The second article (Pisano and Verganti, 2008) talk about what should be taken into consideration when it comes to choosing the best way of collaboration for a particular business. It is so important due to the fact that failing to choose the right model would result in failing the race to lead in new technology development. I personally cannot direct any criticism to the authors of the article due to the following reasons. It provides incentives as to what kind of network a company should use according to its structure with examples as in the case of Alessi Italian company, Apple model as well as IBM in a consortia. It goes in great details regarding crowdsourcing and its advantages and disadvantages as well as it provide valuable tips.

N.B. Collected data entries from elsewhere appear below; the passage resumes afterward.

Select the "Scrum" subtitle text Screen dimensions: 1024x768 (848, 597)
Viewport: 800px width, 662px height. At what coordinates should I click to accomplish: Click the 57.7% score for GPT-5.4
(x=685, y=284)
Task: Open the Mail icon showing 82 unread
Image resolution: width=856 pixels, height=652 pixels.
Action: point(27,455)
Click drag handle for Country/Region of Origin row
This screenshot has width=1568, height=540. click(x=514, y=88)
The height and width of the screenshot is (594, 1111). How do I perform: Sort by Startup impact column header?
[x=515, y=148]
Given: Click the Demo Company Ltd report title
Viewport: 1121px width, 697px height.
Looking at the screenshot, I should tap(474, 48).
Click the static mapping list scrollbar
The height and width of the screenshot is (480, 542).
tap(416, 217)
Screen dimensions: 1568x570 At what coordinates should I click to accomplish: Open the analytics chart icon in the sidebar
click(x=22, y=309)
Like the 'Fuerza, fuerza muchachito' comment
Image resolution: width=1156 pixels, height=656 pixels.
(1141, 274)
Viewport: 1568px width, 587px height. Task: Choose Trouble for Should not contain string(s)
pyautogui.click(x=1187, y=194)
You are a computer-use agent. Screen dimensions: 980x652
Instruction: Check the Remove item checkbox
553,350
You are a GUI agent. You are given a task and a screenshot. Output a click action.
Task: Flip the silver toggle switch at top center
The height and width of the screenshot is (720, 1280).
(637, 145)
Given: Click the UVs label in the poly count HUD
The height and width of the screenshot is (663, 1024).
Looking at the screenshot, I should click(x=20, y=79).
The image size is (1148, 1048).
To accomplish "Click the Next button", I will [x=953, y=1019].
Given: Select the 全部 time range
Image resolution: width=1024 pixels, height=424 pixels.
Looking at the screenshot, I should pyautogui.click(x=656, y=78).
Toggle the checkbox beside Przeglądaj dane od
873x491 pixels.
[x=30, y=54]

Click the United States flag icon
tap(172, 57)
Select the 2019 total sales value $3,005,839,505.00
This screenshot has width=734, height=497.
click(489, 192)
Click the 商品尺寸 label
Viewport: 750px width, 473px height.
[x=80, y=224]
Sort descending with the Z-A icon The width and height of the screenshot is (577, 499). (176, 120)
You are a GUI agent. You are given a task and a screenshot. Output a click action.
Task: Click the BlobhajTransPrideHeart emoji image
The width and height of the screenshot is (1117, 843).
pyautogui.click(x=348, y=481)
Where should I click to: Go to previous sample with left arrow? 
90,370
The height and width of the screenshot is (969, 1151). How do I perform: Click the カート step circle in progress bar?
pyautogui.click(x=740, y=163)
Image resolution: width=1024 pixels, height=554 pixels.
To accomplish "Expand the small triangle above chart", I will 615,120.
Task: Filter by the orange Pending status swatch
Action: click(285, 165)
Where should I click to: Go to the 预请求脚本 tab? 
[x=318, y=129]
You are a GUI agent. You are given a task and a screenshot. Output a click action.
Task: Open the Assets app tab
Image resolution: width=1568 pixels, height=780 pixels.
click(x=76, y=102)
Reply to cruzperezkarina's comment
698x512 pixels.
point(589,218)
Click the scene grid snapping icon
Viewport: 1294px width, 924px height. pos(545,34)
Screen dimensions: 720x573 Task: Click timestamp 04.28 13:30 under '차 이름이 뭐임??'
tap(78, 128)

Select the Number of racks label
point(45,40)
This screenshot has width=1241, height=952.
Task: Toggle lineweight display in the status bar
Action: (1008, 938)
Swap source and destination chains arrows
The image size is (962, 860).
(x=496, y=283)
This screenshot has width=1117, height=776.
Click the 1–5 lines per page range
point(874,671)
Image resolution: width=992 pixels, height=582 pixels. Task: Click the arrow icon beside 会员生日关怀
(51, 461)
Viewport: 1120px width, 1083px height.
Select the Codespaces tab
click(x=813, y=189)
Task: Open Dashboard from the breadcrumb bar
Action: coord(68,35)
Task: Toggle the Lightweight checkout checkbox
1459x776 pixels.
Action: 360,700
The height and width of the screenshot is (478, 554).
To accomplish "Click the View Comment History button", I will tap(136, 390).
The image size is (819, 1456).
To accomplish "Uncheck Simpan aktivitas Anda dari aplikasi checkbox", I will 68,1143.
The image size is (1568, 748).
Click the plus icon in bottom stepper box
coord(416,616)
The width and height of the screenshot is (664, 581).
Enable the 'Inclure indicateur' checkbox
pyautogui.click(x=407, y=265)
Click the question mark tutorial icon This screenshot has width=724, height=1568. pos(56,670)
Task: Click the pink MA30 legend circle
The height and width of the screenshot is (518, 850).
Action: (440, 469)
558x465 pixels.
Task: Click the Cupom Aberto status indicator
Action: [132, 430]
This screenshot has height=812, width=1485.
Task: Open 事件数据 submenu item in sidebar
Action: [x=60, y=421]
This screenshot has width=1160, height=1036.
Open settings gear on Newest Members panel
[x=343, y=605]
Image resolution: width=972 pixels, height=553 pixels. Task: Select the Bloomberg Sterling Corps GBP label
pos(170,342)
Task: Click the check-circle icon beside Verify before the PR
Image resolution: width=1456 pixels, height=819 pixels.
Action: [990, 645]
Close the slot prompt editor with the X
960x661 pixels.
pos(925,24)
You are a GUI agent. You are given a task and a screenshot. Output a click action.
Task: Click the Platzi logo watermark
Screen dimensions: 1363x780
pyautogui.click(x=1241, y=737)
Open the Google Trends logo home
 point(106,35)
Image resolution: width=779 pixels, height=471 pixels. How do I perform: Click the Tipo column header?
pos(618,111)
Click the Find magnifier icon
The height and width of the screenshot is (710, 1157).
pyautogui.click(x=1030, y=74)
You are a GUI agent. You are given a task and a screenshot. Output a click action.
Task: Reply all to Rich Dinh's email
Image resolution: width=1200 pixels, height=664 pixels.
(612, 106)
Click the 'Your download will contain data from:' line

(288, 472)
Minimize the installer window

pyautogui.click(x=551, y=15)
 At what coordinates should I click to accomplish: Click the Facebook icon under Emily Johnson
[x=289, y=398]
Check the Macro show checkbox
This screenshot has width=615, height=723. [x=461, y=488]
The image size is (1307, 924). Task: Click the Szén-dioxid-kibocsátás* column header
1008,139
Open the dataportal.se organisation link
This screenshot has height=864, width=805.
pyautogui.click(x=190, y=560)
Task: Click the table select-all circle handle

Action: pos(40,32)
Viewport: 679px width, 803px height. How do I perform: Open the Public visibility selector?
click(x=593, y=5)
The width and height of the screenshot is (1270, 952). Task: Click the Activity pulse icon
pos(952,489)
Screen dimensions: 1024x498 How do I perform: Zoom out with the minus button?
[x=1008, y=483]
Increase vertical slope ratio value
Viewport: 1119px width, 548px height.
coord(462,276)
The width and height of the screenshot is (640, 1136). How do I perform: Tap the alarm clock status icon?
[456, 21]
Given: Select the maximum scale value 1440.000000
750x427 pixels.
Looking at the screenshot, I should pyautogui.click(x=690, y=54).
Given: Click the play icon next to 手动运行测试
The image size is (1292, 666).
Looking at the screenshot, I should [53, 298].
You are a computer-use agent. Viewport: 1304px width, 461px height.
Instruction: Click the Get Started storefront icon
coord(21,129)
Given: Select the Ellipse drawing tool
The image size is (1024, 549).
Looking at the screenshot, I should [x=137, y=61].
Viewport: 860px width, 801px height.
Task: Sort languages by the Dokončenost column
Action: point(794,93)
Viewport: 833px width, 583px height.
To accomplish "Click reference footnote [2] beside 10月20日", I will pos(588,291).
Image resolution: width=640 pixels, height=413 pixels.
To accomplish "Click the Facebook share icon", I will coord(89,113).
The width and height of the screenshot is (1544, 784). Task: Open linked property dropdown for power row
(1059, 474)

The third article (Borison and Hamm, 2010) talks about strategic decision making-theories, processes and tools used to limit uncertainty both in the private and public sector. The article’s aim is to outline the conventional approaches being used in terms of decision-making and introduce a new promising tool called ‘prediction market’. The article goes in great detail outlining the decision theory consisting of probability encoding process and expert aggregation. A big advantage of the article and I believe the core strategy of the writers was to explain those processes in great detail, outlining the main problems when it comes to their usage in order to highlight the new tool they want to introduce.
The fourth article (Konnikova, 2011), which was chosen by me, challenges the concept behind all the articles and examples related to Crowdsourcing. It has been considers as correct that from diversity of estimates comes improved accuracy. The article uses a study of PNAS (Proceedings of the National Academy of Science), which states that social influence could have an impact on the wisdom of crowds.
HARIBO FAN edition campaign was announced as ‘one of the most successful crowdsourcing project in the German-speaking world’ (innosabi, 2015). The project was such a success due to following a three-pillared structure. The first pillar states the motivation behind participation: to take part in the Haribo Goldbären selection. Secondly, the familiarity of the brand allowed for a development of the stand-alone platform. Lastly, the fans’ desire to include a blue bär in the Haribo selection. The biggest advantage this campaign had for the brand was creating a growing community and excitement around the label due to the fact that every week a winner was selected. This campaign proved that large companies with long tradition could profit a great deal from crowdsourcing.
An example of a successful crowdfunding campaign (Peaksmaker.com, 2015) was that of the The Women’s Fund Endowment of the Community Foundation of Tompkins County. The foundation provides grants to improve the lives of women in the community through education and by fighting to solve the inequality of women in the community. Their fundraising goal was $5,000 dollars and at the end the total raised was $5,005 dollars, so their crowdfunding campaign was successful. Therefore, I wanted to use this example to highlight what is needed for a campaign to be successful. Firstly, the campaign had a vision and mission behind it with which women were able to identify themselves. This helped to raise funds for the campaign. The second thing is the transparency they were providing by sharing with people successful stories in the community. Lastly and very importantly is that the campaign was boosted by social media and marketing promotion.
1.Borison, A. and Hamm, G. (2010). Prediction Markets: A New Tool for Strategic Decision Making. 1st ed. California: California Review Management.
2.innosabi, (2015). GOLDBÃ„REN FAN-Edition Case Study – innosabi. [online] Available at: http://innosabi.com/en/goldbaeren-fan-edition-case-study/
3.Konnikova, M. (2011). The Wisdom of Crowds, Revisited: When The Crowd Goes From Wise to Wrong | Big Think. [online] Big Think.
4.Malone, T., Laubacher, R. and Dellarocas, C. (2010). The Collective Intelligence Genome. 1st ed. Massachusetts: Massachusetts Institute of Technology.
5.Peaksmaker.com, (2015). Why Crowdfunding Campaigns Succeed: 10 Case Studies from the Best Crowdfunding Websites – PEAKS. [online]
6.Pisano, G. and Verganti, R. (2008). Which Kind of Collaboration is Right for You?. 1st ed. Boston, Massachusetts: Harvard Business Review.